Training with Students of Different Levels
Sometimes in training you may find yourself partnered with a lesser-skilled person, and other times you may have a partner whose skill level is higher than yours. What can you when you are training with or sparring against partners whose level of capability is different than yours? How can you create optimal learning experiences in these types of situations?
The thing to understand is that the beginning student defines a challenge differently than an intermediate or advanced level practitioner. However, the overall objective is the same for both -- improvement.
Sometimes the apparent ease of out-performing a lesser-skilled partner or opponent can cause us to let our focus slip or become sloppy in our actions. One of the things we can do at times like this that can help us to avoid complacency and create challenges for us is to change our focus. We can do this by handicapping ourselves by restricting what we can do; limiting ourselves to what movements or actions we can use.
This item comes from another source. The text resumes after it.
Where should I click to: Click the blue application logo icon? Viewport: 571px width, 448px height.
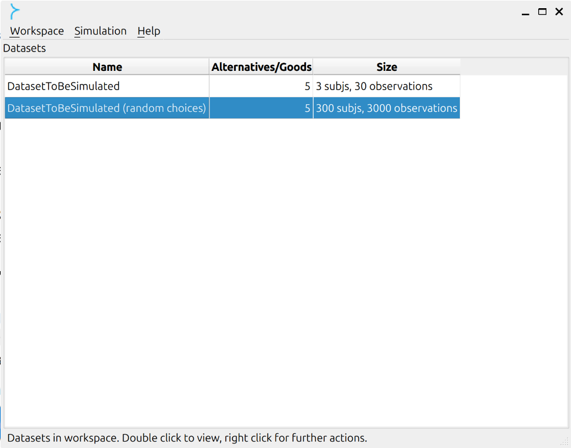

For example, if you are sparring using hands only, you might restrict yourself to only using your lead hand to strike with, whilst your sparring partner is able to use both hands.
On the flipside, if our training partner or sparring opponent is much better than us we can find ourselves becoming overly nervous or anxious. When it comes to sparring, if you are less-skilled than your opponent, your focus should not be about winning but rather accomplishing some personal goal such as landing a good stop-kick, or using an evasion skill such as slipping to avoid the more-skilled opponent’s straight punches aimed at your head.
The bottom line is that if you know how to train well, you can train with anybody with any level of ability and still garner some form of self-improvement.